Las advertencias que escucharás son infinitas: es malo usar dispositivos electrónicos todo el tiempo. Cuidado con los cosméticos, no sabes qué sustancias peligrosas pueden tener. Come pescado. No comas pescado. Haz ejercicio, pero no te excedas.
Es hora de aceptar una realidad: no existe un embarazo perfecto. No podrás tener en cuenta todas las recomendaciones sobre cómo comer, qué beber, qué cosas evitar y qué hacer en todo momento.
¿Pero no están estas cosas científicamente probadas?
Algunas de las recomendaciones son muy importantes. Por ejemplo, los médicos no tienen ninguna duda de que el consumo de alcohol es perjudicial para el bebé [1]. Pero muchos otros consejos no son tan sencillos. Algunas recomendaciones bien conocidas son solo mitos y otras son motivo de debate entre los mismos científicos. Cada año aparecen nuevos estudios y muchos de ellos se contradicen entre sí.

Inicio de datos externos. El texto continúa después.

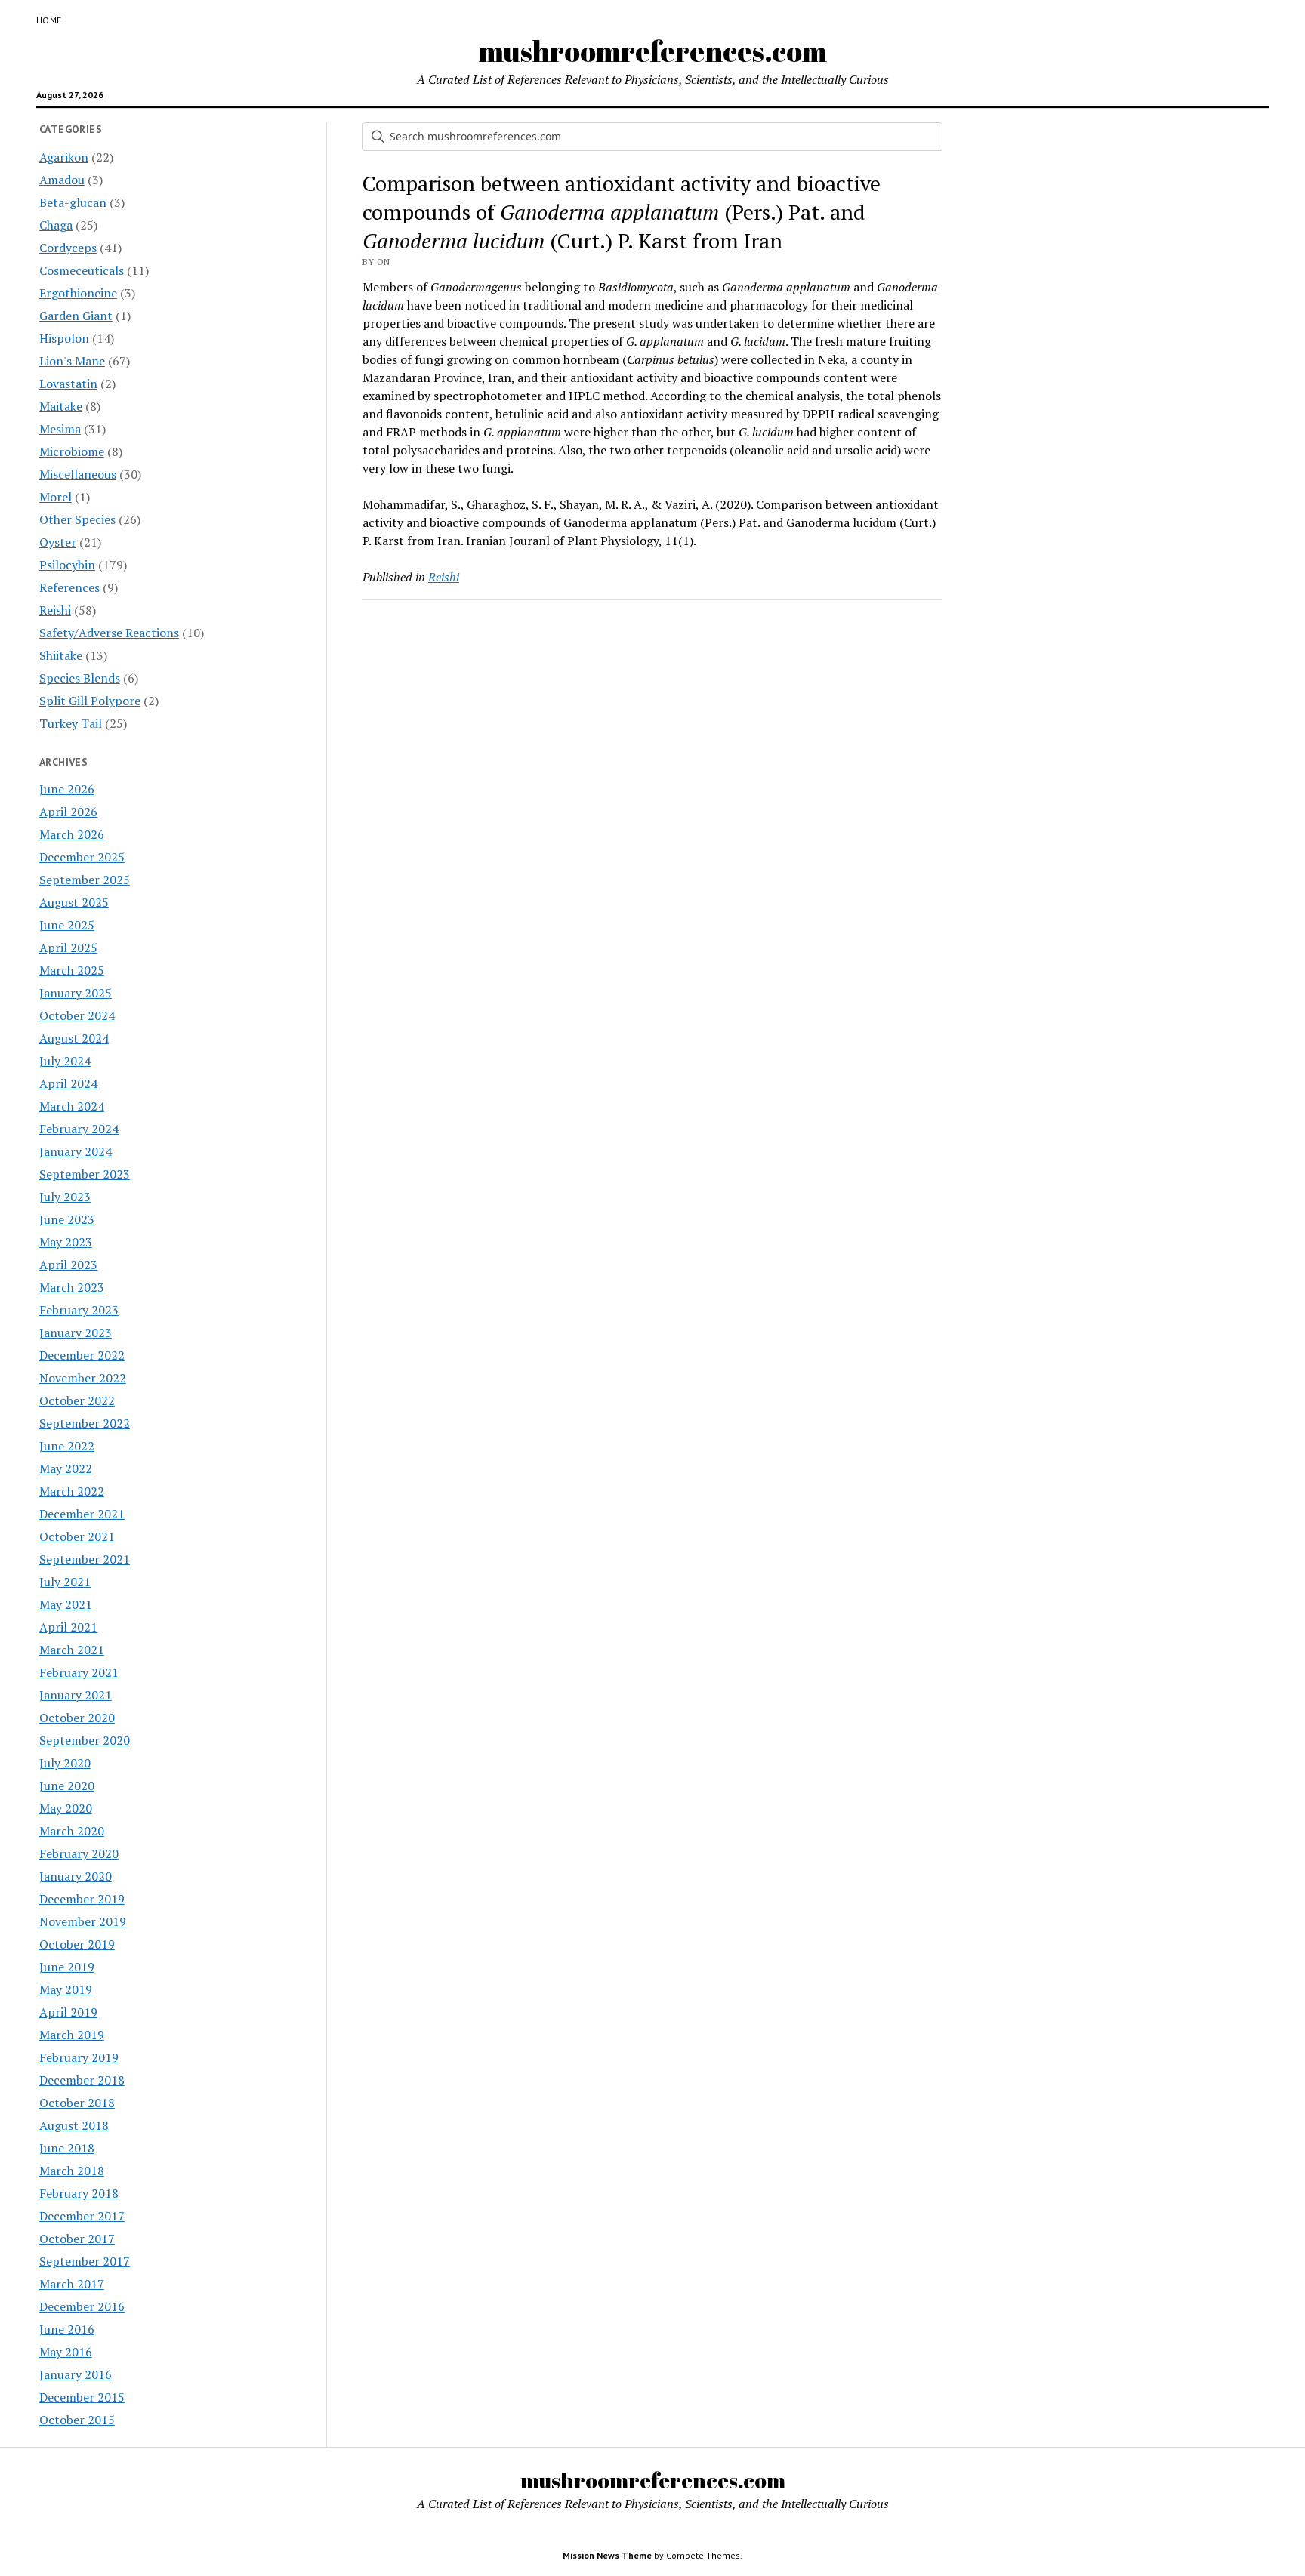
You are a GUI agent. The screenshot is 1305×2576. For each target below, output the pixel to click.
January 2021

El chocolate es un ejemplo sencillo. Un estudio bien conocido encontró que su uso puede reducir el riesgo de preeclampsia [2]. Sin embargo, los médicos aún aconsejan a las mujeres que no coman demasiado porque contiene cafeína y azúcar.
Entonces, ¿de dónde vienen todas estas reglas?
En toda la historia, las personas han tenido muchas costumbres y prohibiciones con respecto al embarazo y estas varían en cada cultura. A menudo, se basan en una cosmovisión mágica; la creencia de que algún tipo de ritual protege del peligro y trae felicidad [3]. Estos pueden entenderse como una especie de defensa psicológica contra lo imprevisto, porque cuando hay reglas claras, puedes sentir que tienes algo de control.
El problema es que las reglas y pautas son calmantes solo si las sigues. Cuando dejas de seguirlas, puede surgir el pánico. Especialmente en el mundo moderno, donde hay demasiada información [4]. La verdad es que es imposible prever y controlar todo [4].
¿Qué tengo que hacer?
Obsérvate a ti misma: ¿cómo afectan los consejos y costumbres a tu bienestar? Si las reglas te reconfortan, síguelas. Si un marco rígido te pone nerviosa, relájate y obedece solo las que son evidentemente importantes. Lo más probable es que un posible descuido no afecte significativamente tu embarazo. Y además, hay una gran cantidad de cosas que no dependen de ti ni de lo que hagas [4]. Usa tu sentido común, atiende las indicaciones de tu médico y limita tus riesgos de forma razonable.
Adquiere el hábito de prestar atención a lo que estás haciendo bien e ignora la información exagerada o infundada sobre posibles riesgos ¡junto con las historias aterradoras de Internet! Esta habilidad también te ayudará a ser madre. Criar hijos es un proceso complejo en el que no todo sale según lo planeado. Todas las mamás y los papás cometen errores. Pero no es necesario que te castigues cada vez que te das cuenta de que podrías haberlo hecho mejor. Hacer lo mejor que puedas, con amor y conciencia, siempre será suficiente.